Wider die trockene Haut
Hauttrockenheit spielt auch beim atopischen Ekzem eine entscheidende Rolle, wie Prof. Dr. Jens Malte Baron, Leitender Oberarzt an der Klinik für Dermatologie und Allergologie in Aachen, zeigte. Eine regelmäßige konsequente Basistherapie bildet hier den Grundpfeiler. Mit der täglichen Hautpflege – im Idealfall zweimal täglich – soll die gestörte Hautbarriere so stabilisiert werden, dass Krankheitsschübe hinausgezögert, gemildert oder sogar verhindert werden. Mit einer stadiengerechten Basistherapie die Hauttrockenheit symptomatisch zu behandeln, sei umso wichtiger, da sie direkt zu Entzündung und Juckreiz führt und die allergische Sensibilisierung begünstigen kann. In vielen Fällen lässt sich durch eine konsequente stadiengerechten Basistherapie eine medikamentöse Therapie vermeiden bzw. der Einsatz von Arzneimitteln deutlich reduzieren.

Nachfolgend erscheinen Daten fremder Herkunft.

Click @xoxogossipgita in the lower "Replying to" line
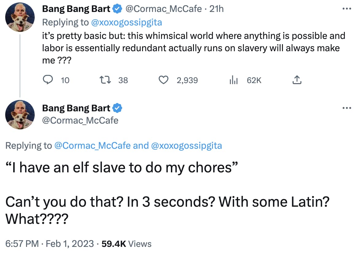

Problematisch ist, dass Produkte einer Basistherapie nicht als Arzneimittel zugelassen sind, die Effekte werden nicht systematisch durch randomisierte, kontrollierte klinische Studien erfasst. Baron hat selbst ein standardisiertes Hautmodell entwickelt, mit dem die Wirkung einer topischen Basistherapie untersucht werden kann. Seine Versuchen belegen, dass ein wichtiger Faktor Ceramide sind, von denen die menschliche Haut ca. 2000 verschiedene enthält. Die einmal tägliche Applikation einer Ceramid-haltigen Zubereitung senkte bereits nach einer Woche die Allergenpenetration und die Zellteilung, wie mit verschiedenen Färbemethoden gezeigt wurde. Der zugrunde liegende Mechanismus ist noch nicht geklärt. Welche Ceramide genau aufgetragen werden, scheint dabei keine Rolle zu spielen.
Hauttumore: Hoffnungsträger zielgerichtete Therapie
Therapiefortschritte in der Behandlung von aktinischen Keratosen, Basaliom und Melanom standen im Mittelpunkt des Vortrags von Prof. Dr. Dorothée Nashan, Hautklinik des Klinikums Dortmund. Bei allen Formen nimmt die Mutationshäufikeit zu, alle sprechen auf Immuntherapien an, so die Botschaft von Nashan. Im Hinblick auf die Behandlung aktinischer Keratosen wies sie auf die kurz bevorstehende Veröffentlichung der S3-Leitlinie „Aktinische Keratosen und Plattenepithelzellkarzinom der Haut“ hin. Sie wird der Erkenntnis Rechnung tragen, dass der Übergang der aktinischen Keratose in ein invasives Karzinom nicht zwingend ein kontinuierlicher Prozess ist, sondern als eine direkte Invasion basaler Keratinozyten zu verstehen ist, die sich nach oben oder nach unten entwickeln können. Viele aktinische Keratosen männlicher Glatzen werden zu Spinaliomen, das könne ein explosiver Vorgang sein. Entsprechend neuerer Erkenntnisse ändere sich auch das therapeutische Vorgehen. Kryotherapien müsse man nicht machen, sie würden auch kein so schönes Hautbild ergeben, so Nashan. Auch die topische Therapie mit Diclofenac 3% in Hyaluronsäure sei „nicht der Brüller“. Weitere Optionen sind die topische Behandlung mit 5-Fluorouracil-Creme (5%), Ingenolmebutat-Gel und Imiquimod-Gel. Ziel ist die Vermeidung eines invasiven Plattenepithelkarzinoms. In der Behandlung invasiver Plattenzellkarzinome konnten mit dem PD-1-Antikörper Cemiplimab gute Erfolge erzielt werden, die Zulassung wird deshalb erwartet. PD-1-Inhibitoren sind ebenfalls Hoffnungsträger für die Therapie des Basalioms und des Melanoms. In der Therapie des Basalioms lassen sich mit dem Hedgehog-Signalweg-Inhibitor Vismodegib (Erivedge®) gute Erfolge erzielen, die Patienten sprechen sehr schnell an, der Tumor kann auch schrumpfen, so dass der Weg für eng lokalisierte Operationen gebahnt werden kann. Therapiepausen sind möglich. Ein großer therapeutischer Fortschritt konnte beim malignen Melanom erzielt werden. Zu verdanken ist er dem CTLA-4-Antikörper Ipililumab (Yervoy®) und den PD-1-Antikörpern Nivolumab und Pembrolizumab, aber auch dem kombinierten Einsatz von BRAF- und MEK-Inhibitoren (Dabrafenib plus Trametinib) bei entsprechend mutierten Melanomen.